◆ **Task**
Present each line of the entries below that holds the word "text".

◆ **Task data**

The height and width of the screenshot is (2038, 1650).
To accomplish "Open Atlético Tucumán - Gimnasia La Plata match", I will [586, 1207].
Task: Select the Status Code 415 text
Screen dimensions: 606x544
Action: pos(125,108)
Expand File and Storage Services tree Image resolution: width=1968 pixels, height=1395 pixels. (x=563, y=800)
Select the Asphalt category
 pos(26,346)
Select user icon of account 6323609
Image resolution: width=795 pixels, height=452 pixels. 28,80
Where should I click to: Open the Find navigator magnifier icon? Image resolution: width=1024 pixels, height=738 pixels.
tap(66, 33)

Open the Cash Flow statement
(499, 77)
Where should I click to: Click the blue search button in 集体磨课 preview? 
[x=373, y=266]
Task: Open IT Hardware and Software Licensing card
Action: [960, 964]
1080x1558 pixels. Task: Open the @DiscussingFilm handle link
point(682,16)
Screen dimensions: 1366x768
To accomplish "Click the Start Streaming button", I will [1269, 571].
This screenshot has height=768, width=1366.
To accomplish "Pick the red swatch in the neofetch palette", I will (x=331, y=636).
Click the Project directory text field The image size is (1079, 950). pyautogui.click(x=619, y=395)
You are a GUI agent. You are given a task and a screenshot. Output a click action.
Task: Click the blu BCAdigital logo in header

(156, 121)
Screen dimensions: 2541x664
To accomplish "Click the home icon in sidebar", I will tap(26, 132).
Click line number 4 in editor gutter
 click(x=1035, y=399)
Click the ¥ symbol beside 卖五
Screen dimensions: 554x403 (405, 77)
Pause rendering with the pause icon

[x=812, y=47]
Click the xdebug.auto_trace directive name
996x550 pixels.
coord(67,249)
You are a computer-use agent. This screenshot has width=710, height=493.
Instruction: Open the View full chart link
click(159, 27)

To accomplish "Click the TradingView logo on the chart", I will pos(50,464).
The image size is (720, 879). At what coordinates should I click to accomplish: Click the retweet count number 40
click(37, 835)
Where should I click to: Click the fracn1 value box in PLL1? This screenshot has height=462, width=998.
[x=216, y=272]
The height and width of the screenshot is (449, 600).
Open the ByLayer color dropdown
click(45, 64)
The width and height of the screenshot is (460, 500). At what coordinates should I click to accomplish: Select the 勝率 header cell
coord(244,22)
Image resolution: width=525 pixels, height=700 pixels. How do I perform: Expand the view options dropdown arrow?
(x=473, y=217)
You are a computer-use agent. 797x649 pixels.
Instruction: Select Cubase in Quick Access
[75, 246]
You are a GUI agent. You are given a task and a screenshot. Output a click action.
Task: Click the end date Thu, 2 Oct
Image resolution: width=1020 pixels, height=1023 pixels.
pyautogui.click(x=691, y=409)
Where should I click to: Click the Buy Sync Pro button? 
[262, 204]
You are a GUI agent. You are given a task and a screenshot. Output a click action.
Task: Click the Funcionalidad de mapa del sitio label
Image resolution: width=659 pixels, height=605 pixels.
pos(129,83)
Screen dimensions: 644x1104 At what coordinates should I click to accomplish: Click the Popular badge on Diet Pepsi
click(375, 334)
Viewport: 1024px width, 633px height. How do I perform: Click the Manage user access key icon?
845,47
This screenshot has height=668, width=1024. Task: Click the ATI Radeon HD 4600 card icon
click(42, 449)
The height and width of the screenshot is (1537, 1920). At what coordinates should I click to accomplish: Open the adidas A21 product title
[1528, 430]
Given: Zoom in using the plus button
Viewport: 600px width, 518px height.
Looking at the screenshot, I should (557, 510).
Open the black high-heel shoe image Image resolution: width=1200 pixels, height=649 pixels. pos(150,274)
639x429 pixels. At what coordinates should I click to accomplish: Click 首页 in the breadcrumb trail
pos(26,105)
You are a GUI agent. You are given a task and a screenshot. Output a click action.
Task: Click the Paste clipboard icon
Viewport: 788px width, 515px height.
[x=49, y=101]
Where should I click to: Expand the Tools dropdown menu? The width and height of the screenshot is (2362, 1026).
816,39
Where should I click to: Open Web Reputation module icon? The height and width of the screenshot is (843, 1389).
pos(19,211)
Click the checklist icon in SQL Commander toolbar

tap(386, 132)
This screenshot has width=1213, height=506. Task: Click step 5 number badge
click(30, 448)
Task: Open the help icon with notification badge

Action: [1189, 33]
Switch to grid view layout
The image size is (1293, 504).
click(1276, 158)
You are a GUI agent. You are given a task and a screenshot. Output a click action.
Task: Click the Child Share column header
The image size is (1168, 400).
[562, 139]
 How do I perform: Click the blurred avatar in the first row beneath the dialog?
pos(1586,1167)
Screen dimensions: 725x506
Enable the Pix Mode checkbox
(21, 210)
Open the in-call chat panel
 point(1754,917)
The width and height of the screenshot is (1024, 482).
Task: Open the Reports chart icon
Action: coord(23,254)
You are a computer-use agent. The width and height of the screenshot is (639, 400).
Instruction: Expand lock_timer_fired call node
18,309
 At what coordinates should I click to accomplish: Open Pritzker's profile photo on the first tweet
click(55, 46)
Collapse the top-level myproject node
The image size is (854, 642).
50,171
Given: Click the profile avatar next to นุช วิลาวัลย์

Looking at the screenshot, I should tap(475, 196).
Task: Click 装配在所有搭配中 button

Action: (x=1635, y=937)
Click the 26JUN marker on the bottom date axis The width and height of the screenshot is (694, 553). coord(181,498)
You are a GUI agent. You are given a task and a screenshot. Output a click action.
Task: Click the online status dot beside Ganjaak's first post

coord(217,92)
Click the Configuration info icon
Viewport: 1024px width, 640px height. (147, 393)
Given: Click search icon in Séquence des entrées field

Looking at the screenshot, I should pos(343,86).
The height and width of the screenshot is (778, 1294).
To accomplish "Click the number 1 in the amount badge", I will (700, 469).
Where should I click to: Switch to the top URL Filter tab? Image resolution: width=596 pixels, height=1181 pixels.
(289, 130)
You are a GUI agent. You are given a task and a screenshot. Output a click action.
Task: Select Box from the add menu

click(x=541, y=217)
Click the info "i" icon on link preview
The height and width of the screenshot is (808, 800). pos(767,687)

◆ **Expected answer**
Task: Select the Status Code 415 text
Click the Project directory text field The image size is (1079, 950). pyautogui.click(x=619, y=395)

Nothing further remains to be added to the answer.